11

I have a table and an indexed view on it like

Create table mytable1 (ID int identity(1,1), Name nvarchar(100))

Create table mytable2 (ID int identity(1,1), Name nvarchar(100))

Create view myview 
with schemabinding 
as 
   select a.name, b.name
   from mytable1 a 
   join mytable2 b on a.Id = b.Id

Now if I run the following query

select a.name, b.name
from mytable1 a 
join mytable2 b on a.Id = b.Id

It does not use my indexed view. Is there any hint (or other way) to force SQL Server to use indexed view instead?

I have a big system, and need to optimise it. I can't change all my SQL scripts to select from the view instead of tables. I want to create indexed views and force SQL Server to get data from them instead of tables.

I am using SQL Server 2014 Enterprise Edition.

  • I have a big system, and need to optimise it. I cant change all my sql scripts to select from the view instead of tables. I want to create indexed views and force sql server to get data from them instead of tables. – Artashes Khachatryan Dec 23 '15 at 14:02
23

I build indexed views in SQL Server all the time to tune existing products. The optimizer is smart enough to use the index if you are utilizing the appropriate columns.

Using your example, it looks like you created the view but did not actually create an index upon it.

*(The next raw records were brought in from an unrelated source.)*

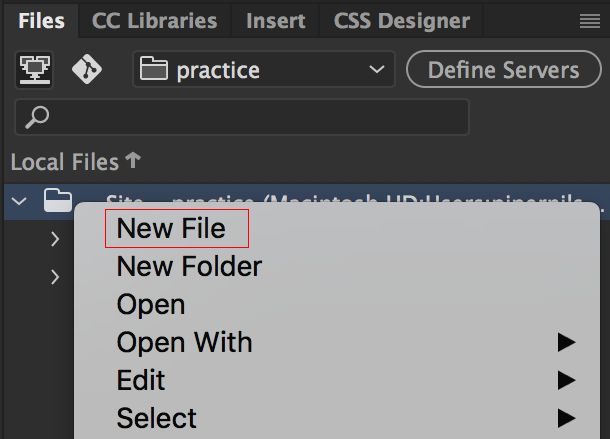Click the practice folder icon in dropdown
The image size is (610, 439).
coord(154,68)
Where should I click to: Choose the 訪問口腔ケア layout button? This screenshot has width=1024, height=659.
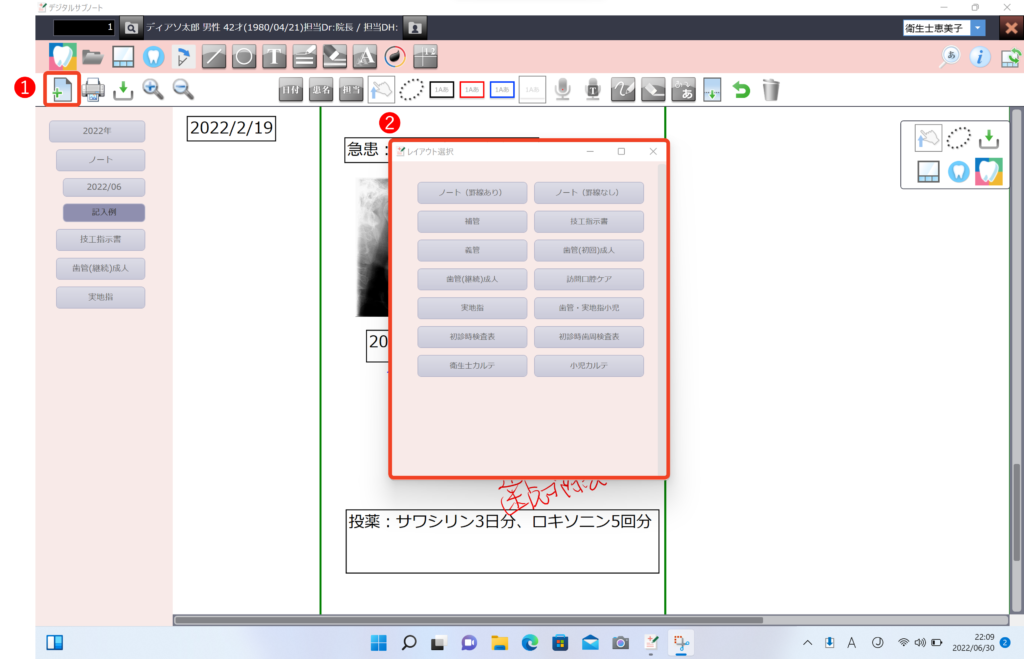(x=588, y=280)
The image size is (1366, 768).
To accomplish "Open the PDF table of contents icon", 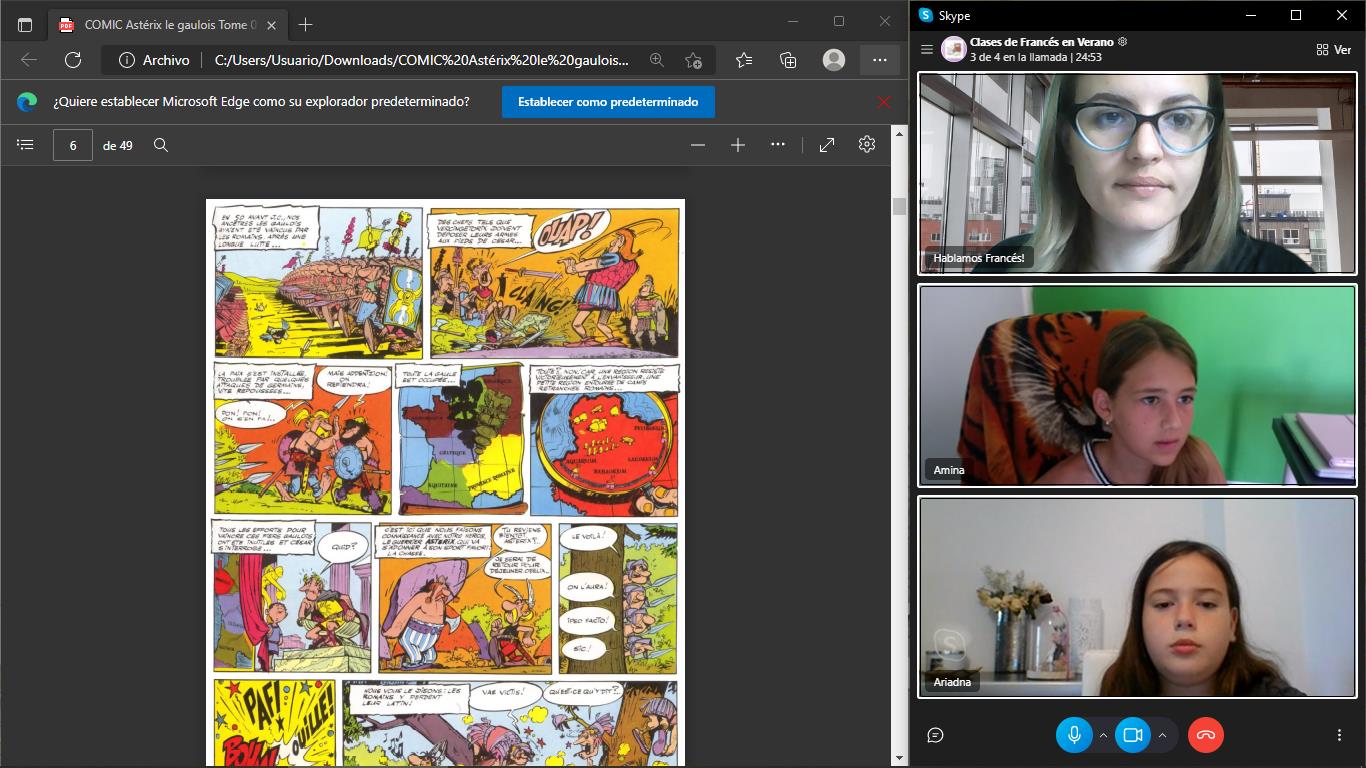I will tap(26, 145).
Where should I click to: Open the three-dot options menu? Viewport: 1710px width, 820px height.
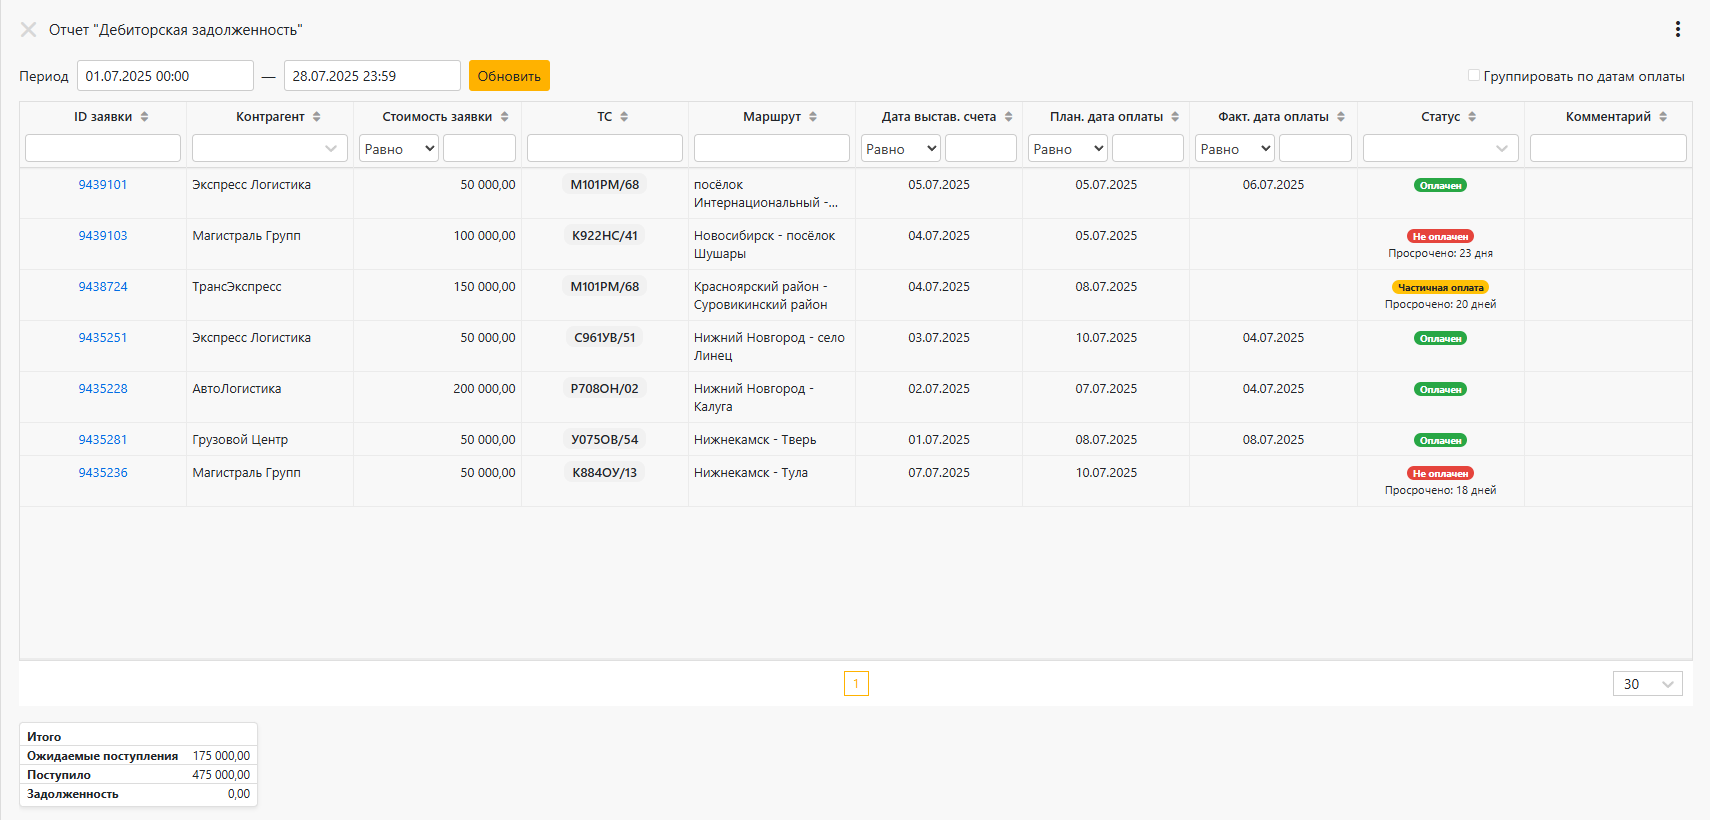[1677, 30]

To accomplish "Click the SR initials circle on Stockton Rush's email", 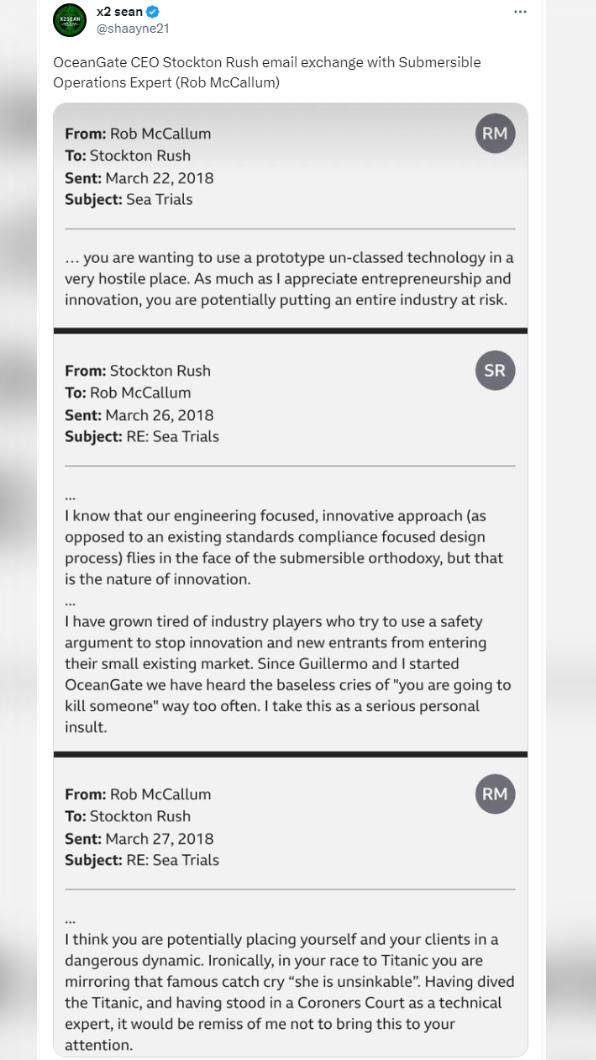I will pyautogui.click(x=495, y=370).
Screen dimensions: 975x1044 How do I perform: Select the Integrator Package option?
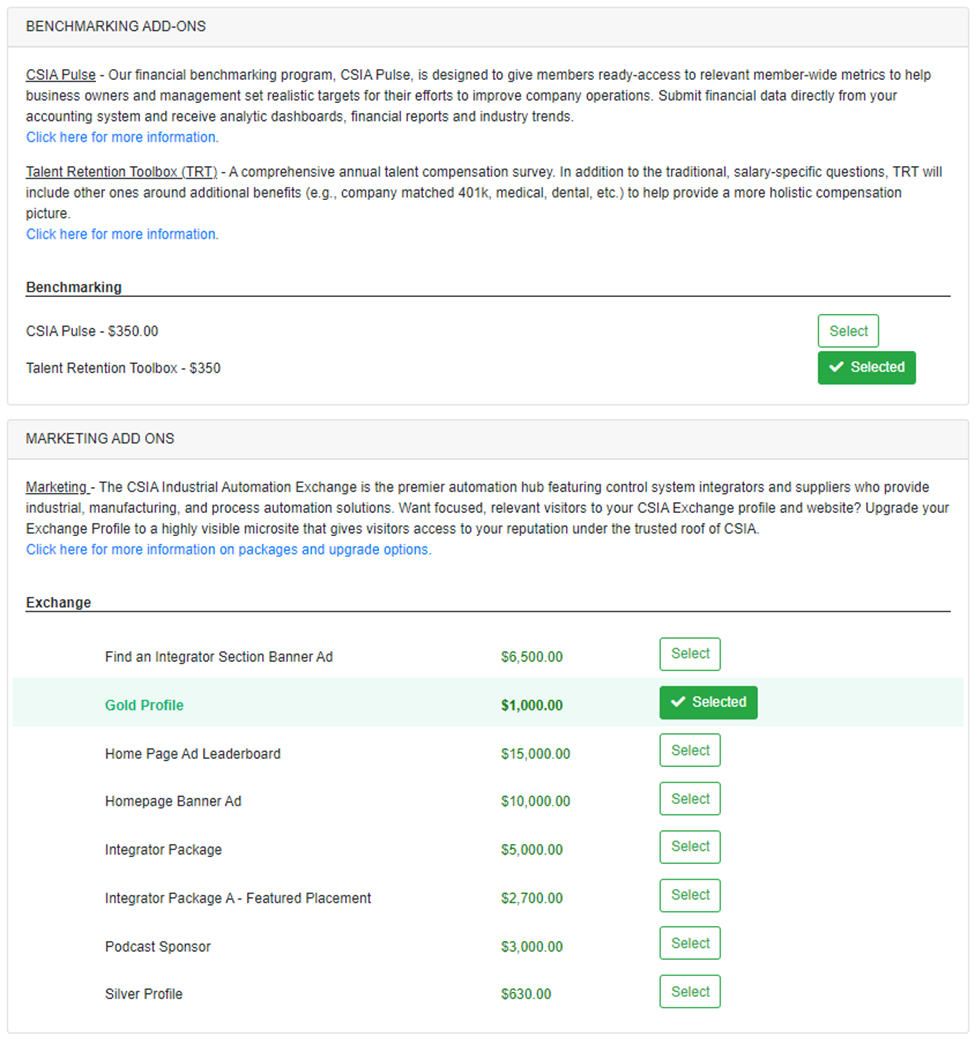690,847
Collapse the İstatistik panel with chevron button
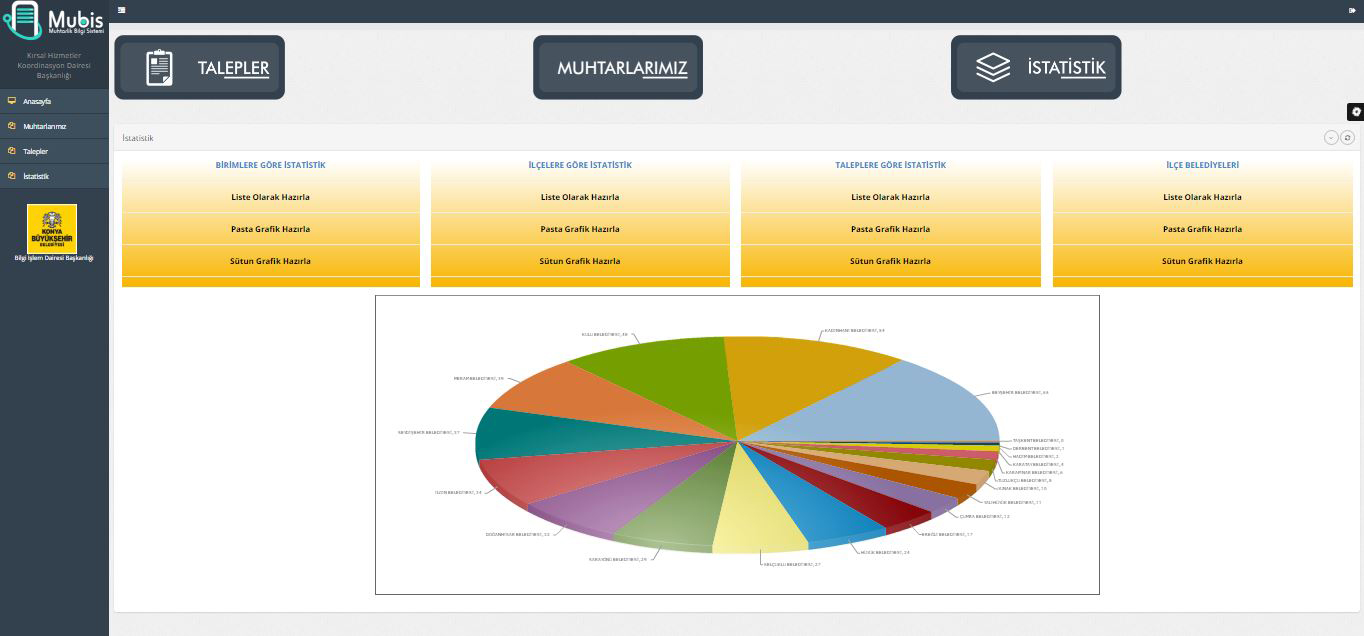The height and width of the screenshot is (636, 1364). (1331, 138)
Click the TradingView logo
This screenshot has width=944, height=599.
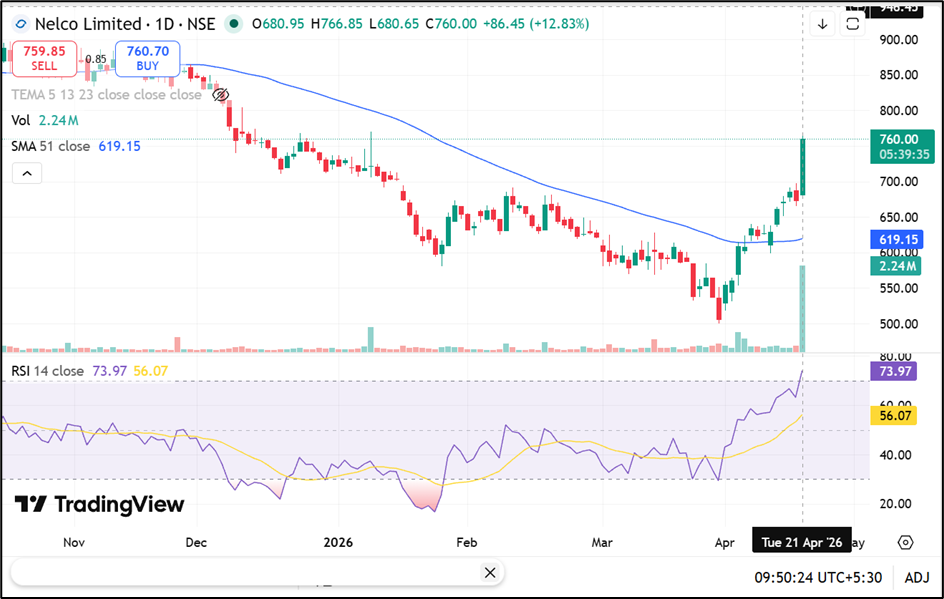[100, 504]
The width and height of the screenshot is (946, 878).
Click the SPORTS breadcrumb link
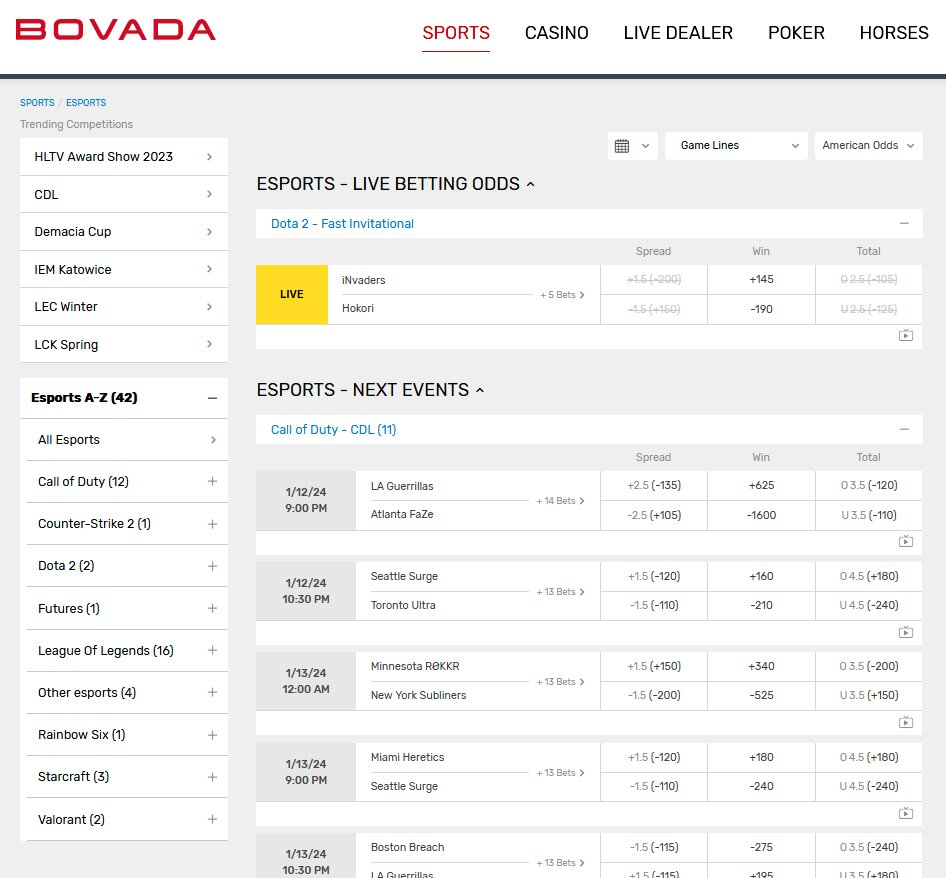[x=37, y=103]
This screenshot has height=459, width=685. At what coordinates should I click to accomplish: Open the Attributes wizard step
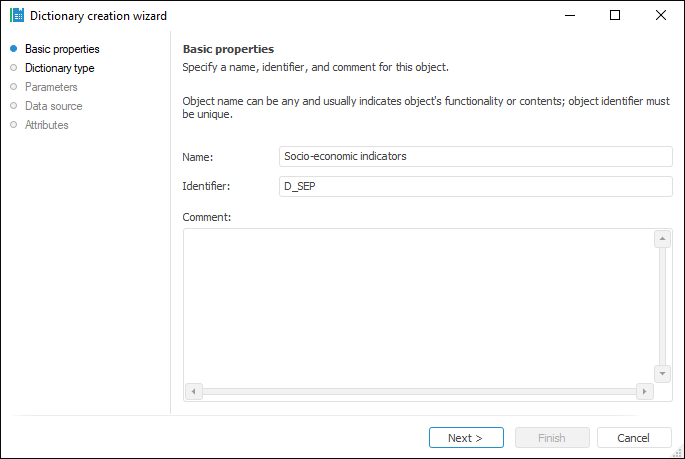coord(47,125)
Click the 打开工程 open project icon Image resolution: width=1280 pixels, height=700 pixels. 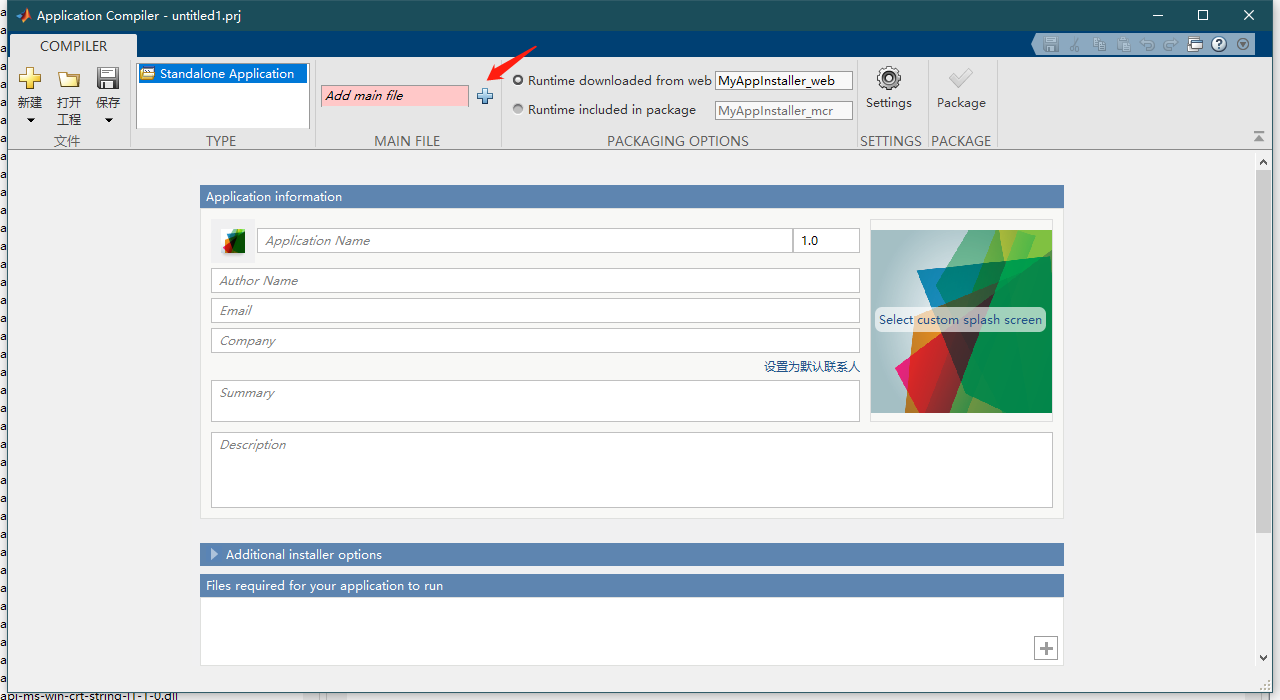[x=68, y=80]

if object_id(N'mytable1') is not null 
drop table mytable1
if object_id(N'mytable2') is not null 
drop table mytable2
go

Create table mytable1 (ID int identity(1,1), Name1 nvarchar(100))
GO
Create table mytable2 (ID int identity(1,1), Name2 nvarchar(100))
GO

insert into mytable1 values ('steve')
insert into mytable1 values ('jack') 
insert into mytable1 values ('mike') 
insert into mytable1 values ('ralph') 
insert into mytable1 values ('simon')

insert into mytable2 values ('smith')
insert into mytable2 values ('jackson') 
insert into mytable2 values ('mikaelson') 
insert into mytable2 values ('montalvo') 
insert into mytable2 values ('singer')
go

if object_id(N'myview') is not null
drop view myview
go

Create view myview 
with schemabinding 
as 
select a.id, a.name1, b.name2
from dbo.mytable1 a 
join dbo.mytable2 b on a.Id = b.Id
GO

select a.name1, b.name2
from mytable1 a join mytable2 b on a.Id = b.Id
GO

Since there is no index on this view, we scan on the base tables: enter image description here

But once we add an index, the optimizer can use it:

CREATE UNIQUE CLUSTERED INDEX [ix_cl_names] ON [myview]
(
    [name1] ASC,
    [name2] ASC
)WITH (PAD_INDEX = OFF, STATISTICS_NORECOMPUTE = OFF, SORT_IN_TEMPDB = OFF, IGNORE_DUP_KEY = OFF, DROP_EXISTING = OFF, ONLINE = OFF, ALLOW_ROW_LOCKS = ON, ALLOW_PAGE_LOCKS = ON) ON [PRIMARY]
GO

This appropriately used the view: enter image description here

I can't change all my SQL scripts to select from the view instead of tables. I want to create indexed views and force SQL Server to get data from them instead of tables.

There is no hint or other method to force SQL Server to use an indexed view when it is not referenced in the query.

Additional information (from Geoff Patterson)

One extra point is that while the optimizer can, in Enterprise Edition only, use the indexed view in this case, it may make sense to directly reference the view using the NOEXPAND hint if you need to be 100% sure of the view index being used or if you ever want it to be used in Standard Edition.

I've frequently seen queries even in Enterprise Edition where the optimizer does not pick up on the fact that the view index can be used unless NOEXPAND is used. It's more common with complex queries, but can happen with simple queries also.

Paul White has one of the better articles I've read exploring the nuances of NOEXPAND; beyond just usage of the view index, the hint can also impact things like whether statistics are automatically created on the indexed view and cardinality estimates for the plan.

And from Zane: As a side note, be careful with indexed views as like any other index it will add to your update, insert, and delete times.

-5

If you can't change your application code to new objectnames, maybe you can change your application user to use a new default schema and create the indexed views in another schema usng same object names? For instance:

create view iv.MyTest 
as 
 select Col1, Col2 from dbo.MyTest 

Of course this will work only if you have not used the schema names in the application code.

If you have, you could try to move all objects to a new schema and introduce the views in the old schema instead.